The branch expansion guidelines as applicable to domestic scheduled commercial banks would generally be applicable to WOSs of foreign banks except that they will require prior approval of RBI for opening branches at certain locations that are sensitive from the perspective of national security. Priority Sector lending requirement would be 40 per cent for WOS like domestic scheduled commercial banks with adequate transition period for existing foreign bank branches converting into WOS. On arm's length basis, WOS would be permitted to use parental guarantee/ credit rating only for the purpose of providing custodial services and for their international operations. However, WOS should not provide counter guarantee to its parent for such support. WOSs may, at their option, dilute their stake to 74 per cent or less in accordance with the existing FDI policy. In the event of dilution, they will have to list themselves.
The issue of permitting WOS to enter into M&A transactions with any private sector bank in India subject to the overall investment limit of 74 per cent would be considered after a review is made with regard to the extent of penetration of foreign investment in Indian banks and functioning of foreign banks (branch mode and WOS).
Weakness prevailed on the bourses for the second consecutive session on Wednesday, 6 November 2013 as a decision by State Bank of India (SBI), India's biggest commercial bank in terms of branch network, to raise lending rates by 20 basis points hurt investor sentiment adversely as borrowing costs will rise for the corporate sector. The S&P BSE Sensex lost 79.85 points or 0.38% to settle at 20,894.94 on that day, its lowest closing level since 28 October 2013.
Foreign institutional investors (FIIs) bought shares worth a net Rs 271.70 crore on Wednesday, 6 November 2013, as per provisional data from the stock exchanges.
Asian stocks fell on Thursday before US economic reports and the European Central Bank's policy meeting. Key benchmark indices in Taiwan, China, Japan, Hong Kong and South Korea shed 0.1% to 0.53%. Key benchmark indices in Indonesia and Singapore rose 0.1% to 0.58%.

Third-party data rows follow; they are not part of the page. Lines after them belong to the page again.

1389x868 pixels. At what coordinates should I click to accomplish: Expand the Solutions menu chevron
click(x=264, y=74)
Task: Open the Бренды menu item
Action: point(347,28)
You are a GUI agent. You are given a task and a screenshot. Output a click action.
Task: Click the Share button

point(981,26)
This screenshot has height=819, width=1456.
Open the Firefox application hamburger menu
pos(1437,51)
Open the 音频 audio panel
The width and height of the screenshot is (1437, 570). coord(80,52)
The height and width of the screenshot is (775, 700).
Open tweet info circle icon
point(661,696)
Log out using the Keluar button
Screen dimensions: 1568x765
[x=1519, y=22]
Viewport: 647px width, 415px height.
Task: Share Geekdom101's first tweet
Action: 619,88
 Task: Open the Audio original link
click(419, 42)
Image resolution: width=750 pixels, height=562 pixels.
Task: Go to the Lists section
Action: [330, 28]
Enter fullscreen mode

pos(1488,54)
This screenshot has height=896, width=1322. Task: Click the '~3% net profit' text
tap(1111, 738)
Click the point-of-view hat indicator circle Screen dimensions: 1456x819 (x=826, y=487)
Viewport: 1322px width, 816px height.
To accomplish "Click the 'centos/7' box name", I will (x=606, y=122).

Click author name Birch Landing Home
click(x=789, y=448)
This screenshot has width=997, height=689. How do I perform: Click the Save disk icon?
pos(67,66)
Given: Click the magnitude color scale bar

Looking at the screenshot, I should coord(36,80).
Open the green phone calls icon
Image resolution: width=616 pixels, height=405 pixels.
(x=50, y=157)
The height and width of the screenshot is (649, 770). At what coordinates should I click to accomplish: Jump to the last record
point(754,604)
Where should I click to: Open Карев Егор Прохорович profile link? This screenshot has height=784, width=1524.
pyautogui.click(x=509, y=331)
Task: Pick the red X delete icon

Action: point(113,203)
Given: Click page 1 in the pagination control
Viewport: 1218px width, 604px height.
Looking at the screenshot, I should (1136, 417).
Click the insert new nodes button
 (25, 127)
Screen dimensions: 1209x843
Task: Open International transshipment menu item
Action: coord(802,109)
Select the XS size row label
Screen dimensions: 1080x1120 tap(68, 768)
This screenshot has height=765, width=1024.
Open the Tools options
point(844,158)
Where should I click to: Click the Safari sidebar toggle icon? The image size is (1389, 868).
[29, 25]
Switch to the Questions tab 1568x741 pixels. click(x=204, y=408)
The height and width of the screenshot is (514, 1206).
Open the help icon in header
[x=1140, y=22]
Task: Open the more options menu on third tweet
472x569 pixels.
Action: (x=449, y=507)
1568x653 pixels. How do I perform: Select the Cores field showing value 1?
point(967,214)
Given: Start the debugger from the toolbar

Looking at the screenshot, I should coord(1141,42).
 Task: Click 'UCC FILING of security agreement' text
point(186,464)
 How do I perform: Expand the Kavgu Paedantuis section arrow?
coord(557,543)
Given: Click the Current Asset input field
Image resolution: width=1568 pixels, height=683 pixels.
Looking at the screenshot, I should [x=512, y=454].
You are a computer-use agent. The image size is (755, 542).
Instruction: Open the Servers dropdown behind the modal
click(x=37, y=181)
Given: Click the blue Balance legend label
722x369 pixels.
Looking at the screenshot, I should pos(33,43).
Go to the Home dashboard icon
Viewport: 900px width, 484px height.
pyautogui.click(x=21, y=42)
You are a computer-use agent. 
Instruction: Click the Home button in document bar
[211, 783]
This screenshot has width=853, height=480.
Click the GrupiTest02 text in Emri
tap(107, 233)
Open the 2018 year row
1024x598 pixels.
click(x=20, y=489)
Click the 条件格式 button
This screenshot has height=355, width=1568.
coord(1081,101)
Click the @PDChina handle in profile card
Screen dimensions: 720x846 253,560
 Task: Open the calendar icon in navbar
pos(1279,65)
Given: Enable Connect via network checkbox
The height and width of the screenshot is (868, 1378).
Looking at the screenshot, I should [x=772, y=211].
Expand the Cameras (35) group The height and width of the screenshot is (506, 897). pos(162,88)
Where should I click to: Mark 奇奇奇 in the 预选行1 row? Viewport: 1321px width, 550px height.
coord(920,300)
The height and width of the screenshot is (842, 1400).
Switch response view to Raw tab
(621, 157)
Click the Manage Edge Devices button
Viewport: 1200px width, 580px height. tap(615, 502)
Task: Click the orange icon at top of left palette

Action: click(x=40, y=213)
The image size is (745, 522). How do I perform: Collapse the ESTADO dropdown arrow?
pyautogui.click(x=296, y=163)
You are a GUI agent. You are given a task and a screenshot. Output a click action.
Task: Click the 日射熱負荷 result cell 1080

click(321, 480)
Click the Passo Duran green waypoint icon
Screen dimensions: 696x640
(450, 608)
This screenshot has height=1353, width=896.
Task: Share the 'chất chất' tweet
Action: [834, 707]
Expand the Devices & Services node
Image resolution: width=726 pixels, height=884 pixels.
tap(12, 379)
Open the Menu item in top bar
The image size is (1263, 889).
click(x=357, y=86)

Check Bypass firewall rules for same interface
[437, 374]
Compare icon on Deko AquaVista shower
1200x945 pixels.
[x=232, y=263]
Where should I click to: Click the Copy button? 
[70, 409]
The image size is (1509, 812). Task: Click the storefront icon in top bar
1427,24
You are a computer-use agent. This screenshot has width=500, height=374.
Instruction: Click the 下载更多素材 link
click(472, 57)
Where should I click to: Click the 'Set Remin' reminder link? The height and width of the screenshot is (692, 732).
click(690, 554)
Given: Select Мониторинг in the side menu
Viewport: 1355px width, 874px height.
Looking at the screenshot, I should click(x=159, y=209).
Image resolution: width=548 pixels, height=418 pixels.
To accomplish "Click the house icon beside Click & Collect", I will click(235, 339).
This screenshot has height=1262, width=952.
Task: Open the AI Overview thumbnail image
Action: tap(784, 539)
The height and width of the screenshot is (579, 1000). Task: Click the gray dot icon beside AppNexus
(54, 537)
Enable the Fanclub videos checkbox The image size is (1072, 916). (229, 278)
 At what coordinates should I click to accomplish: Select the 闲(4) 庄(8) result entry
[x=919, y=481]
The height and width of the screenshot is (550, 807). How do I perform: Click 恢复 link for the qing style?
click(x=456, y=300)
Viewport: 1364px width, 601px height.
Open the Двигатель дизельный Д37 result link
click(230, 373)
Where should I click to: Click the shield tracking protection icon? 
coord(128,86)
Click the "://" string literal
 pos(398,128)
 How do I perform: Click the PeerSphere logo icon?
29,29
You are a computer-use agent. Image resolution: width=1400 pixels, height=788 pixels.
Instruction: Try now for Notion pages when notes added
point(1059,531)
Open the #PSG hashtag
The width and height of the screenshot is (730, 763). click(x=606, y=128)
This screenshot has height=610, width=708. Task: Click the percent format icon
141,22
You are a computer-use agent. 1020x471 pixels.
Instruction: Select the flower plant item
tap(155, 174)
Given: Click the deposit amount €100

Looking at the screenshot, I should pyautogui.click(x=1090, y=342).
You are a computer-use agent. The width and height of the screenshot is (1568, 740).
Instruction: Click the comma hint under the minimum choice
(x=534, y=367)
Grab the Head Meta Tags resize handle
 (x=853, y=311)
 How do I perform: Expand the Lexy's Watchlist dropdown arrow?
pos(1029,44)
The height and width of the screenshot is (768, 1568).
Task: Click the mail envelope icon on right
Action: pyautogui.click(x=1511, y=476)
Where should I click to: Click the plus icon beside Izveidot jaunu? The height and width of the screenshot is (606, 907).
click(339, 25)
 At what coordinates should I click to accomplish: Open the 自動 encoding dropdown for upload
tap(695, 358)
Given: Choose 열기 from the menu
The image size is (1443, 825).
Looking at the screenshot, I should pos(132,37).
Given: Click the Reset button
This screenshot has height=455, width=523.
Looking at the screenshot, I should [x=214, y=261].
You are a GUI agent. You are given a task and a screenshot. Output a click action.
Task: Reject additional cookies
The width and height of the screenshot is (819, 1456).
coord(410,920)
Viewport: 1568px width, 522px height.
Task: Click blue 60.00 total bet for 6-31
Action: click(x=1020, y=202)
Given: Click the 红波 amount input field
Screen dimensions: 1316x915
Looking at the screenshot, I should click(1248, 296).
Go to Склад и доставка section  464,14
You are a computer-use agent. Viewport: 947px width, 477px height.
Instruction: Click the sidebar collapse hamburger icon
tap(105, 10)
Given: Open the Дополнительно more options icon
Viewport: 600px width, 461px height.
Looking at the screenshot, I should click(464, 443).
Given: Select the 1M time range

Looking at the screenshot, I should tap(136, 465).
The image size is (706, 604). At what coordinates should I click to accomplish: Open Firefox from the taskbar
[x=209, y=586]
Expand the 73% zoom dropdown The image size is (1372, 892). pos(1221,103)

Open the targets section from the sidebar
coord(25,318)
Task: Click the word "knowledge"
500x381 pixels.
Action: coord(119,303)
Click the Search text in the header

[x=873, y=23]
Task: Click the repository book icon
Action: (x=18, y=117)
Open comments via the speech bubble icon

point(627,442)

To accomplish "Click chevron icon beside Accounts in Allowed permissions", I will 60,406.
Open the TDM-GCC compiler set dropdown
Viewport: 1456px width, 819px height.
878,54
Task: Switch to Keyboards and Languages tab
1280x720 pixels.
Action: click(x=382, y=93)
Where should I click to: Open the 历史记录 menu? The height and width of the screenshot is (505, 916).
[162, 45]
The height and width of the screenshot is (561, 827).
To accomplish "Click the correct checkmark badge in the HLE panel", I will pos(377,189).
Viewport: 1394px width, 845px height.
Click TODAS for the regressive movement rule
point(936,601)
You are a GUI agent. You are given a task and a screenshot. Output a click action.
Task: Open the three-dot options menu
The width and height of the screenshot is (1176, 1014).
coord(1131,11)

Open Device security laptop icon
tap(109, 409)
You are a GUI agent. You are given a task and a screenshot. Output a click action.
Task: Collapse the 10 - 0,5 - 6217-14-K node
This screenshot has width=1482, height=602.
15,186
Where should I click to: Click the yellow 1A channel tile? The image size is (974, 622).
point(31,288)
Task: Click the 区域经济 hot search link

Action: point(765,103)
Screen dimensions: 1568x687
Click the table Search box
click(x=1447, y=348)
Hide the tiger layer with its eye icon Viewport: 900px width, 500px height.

China's leaders will meet in Beijing on November 9-12 to map out economic policies as the country heads for its slowest annual growth in more than two decades.
US stocks mostly climbed on Wednesday, with the Dow Jones Industrial Average notching another record close, as investors bought into optimism that the Federal Reserve would continue its stimulus longer than thought, ahead of economic reports this week on the economy and the labor market.
The US government will tomorrow, 8 November 2013, release nonfarm payrolls figures for October 2013. The job data is a key economic indicator that has been watched closely in recent months to see whether the US Federal Reserve will roll back its bond-buying program.
In Europe, the European Central Bank (ECB) holds a monetary policy meeting today, 7 November 2013. The ECB is seen retaining its key policy rate at a record-low 0.5%. The Bank of England will also announce its policy decision today, 7 November 2013.